Lieutenants J.S. Mould, RANVR, G. Gosse, RANVR and M.S. Batterham, RANVR (Sp.) served with ‘P’-Parties in Europe. Lieutenant Batterham dealt with nearly a hundred mines before and during ‘P’ Party operations.
On failing his passing out exam as an Acting Sub Lieutenant at the RN College Greenwich, Gosse was discharged from the RAN in July 1933. Reenlisting as an Ordinary Seaman in October 1940, he was promoted to Sub Lieutenant in April 1941. He was posted to HMS Lanka for RMS duties at Bombay, and on his return to England in November 1944 he joined ‘P’ Party 1571.
He was the first to render safe an armed pressure mine, a German GD mine. This operation was on 9 May 1945, and was part of ‘P’ Party 1571 operations at Ubersee Haven, Bremen. Gosse dived to a depth of 12 m after other diving had finished for the day. Visibility was zero so he located everything by touch.
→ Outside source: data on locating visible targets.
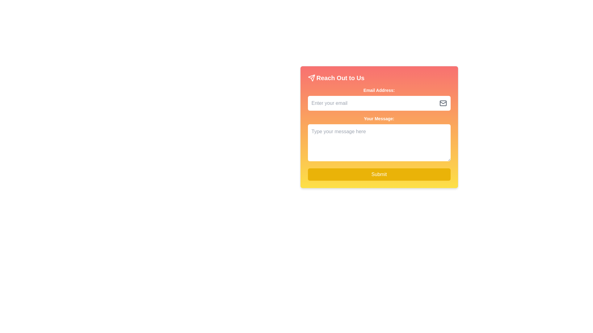 The image size is (593, 333). Describe the element at coordinates (311, 78) in the screenshot. I see `the Decorative Icon, which is a vector graphic styled as a paper plane, located to the left of the 'Reach Out to Us' text` at that location.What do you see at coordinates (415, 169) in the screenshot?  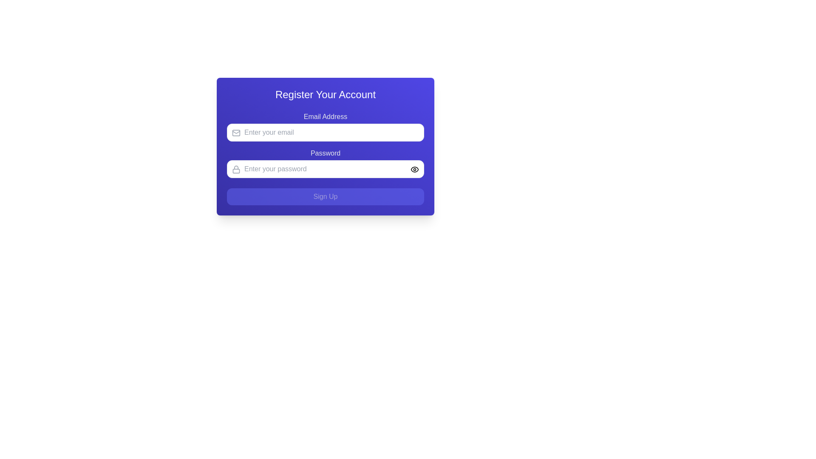 I see `the toggle visibility button located at the top-right corner of the password input field in the 'Register Your Account' form to change the display of the password between masked and plain text` at bounding box center [415, 169].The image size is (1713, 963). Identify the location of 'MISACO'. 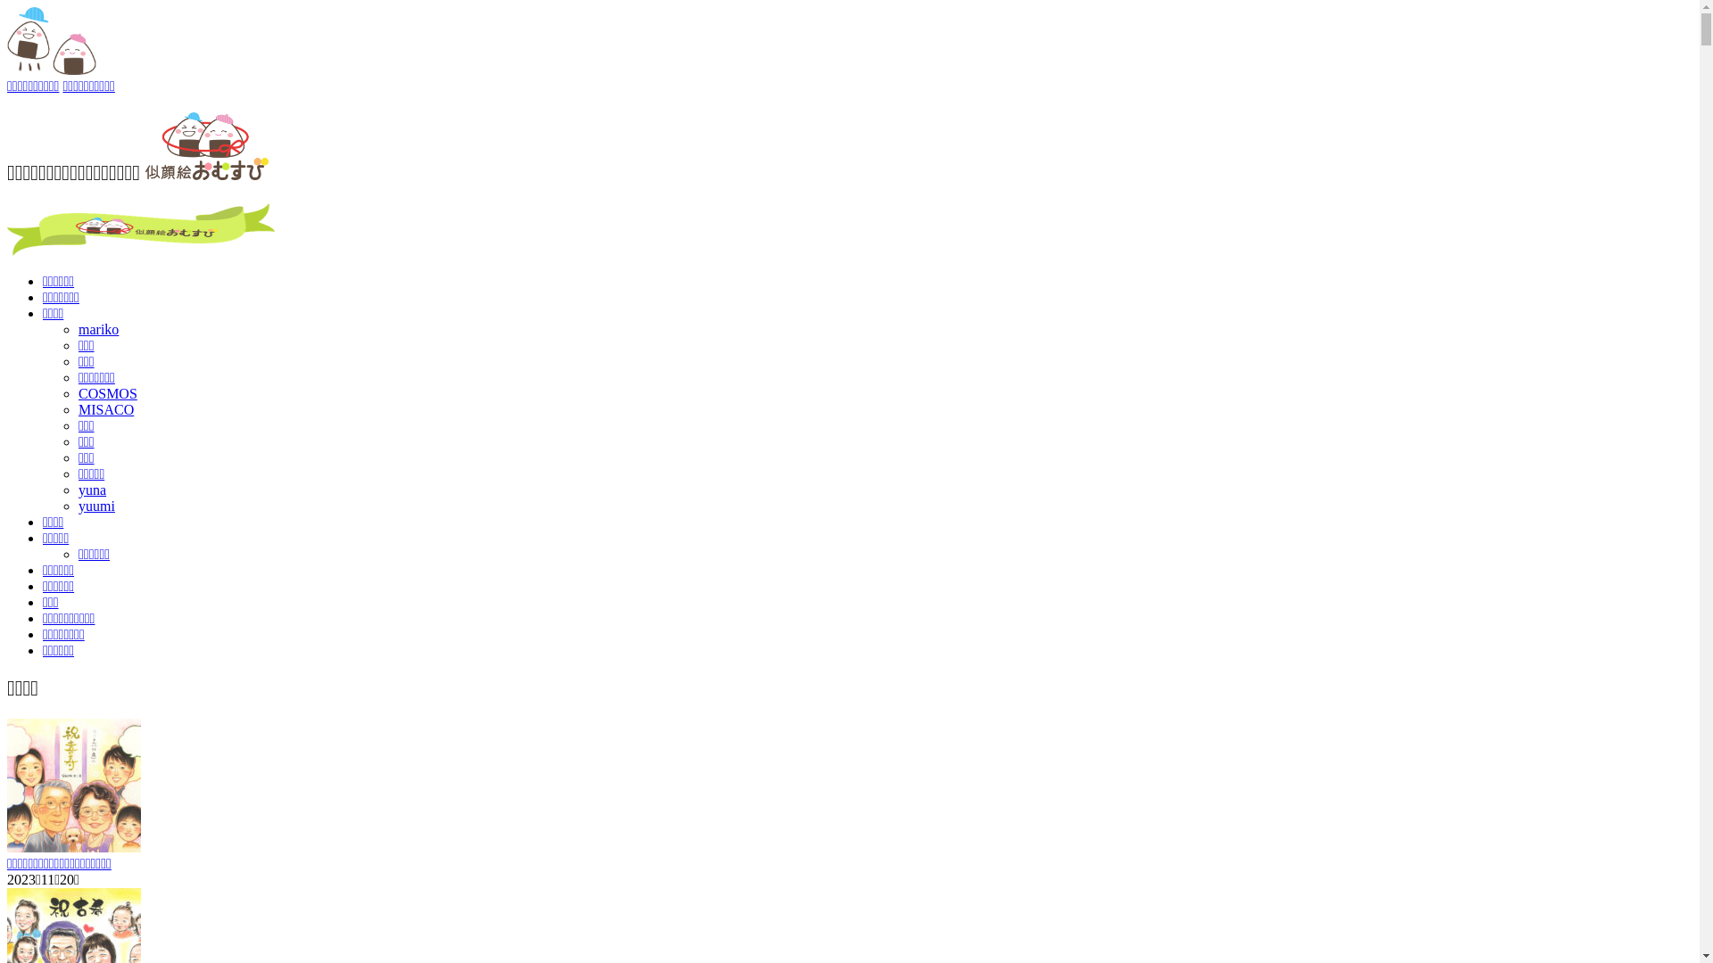
(105, 409).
He had not used a ‘Vernon suit’ on a mine task before, and had trouble with his buoyancy. So he took a turn around his neck with the marker buoy rope that had been secured to the mine by Able Seaman Fawcett, who had located the mine (on top of a corpse). This rope held Gosse’s head and shoulders in place. Gosse overcame the considerable water pressure force acting on the primer disc using a special forked lever and two wedges. He removed the primer disc and then the primer, but did not want to disturb the detonator lest the ingress of water fired the mine. Gosse was just about to untie the rope around his neck when the detonator fired. This was due to water leaking past the detonator after the primer was removed, and causing an anti-recovery hydrostatic switch to function.
Gosse rendered safe two more pressure mines underwater, and each time the detonator fired (as he now expected) about 20 minutes after he commenced rendering the mine safe. He was awarded the GC for these operations. Gosse ‘souvenired’ one of the ‘Oyster’ pressure units from one of these mines.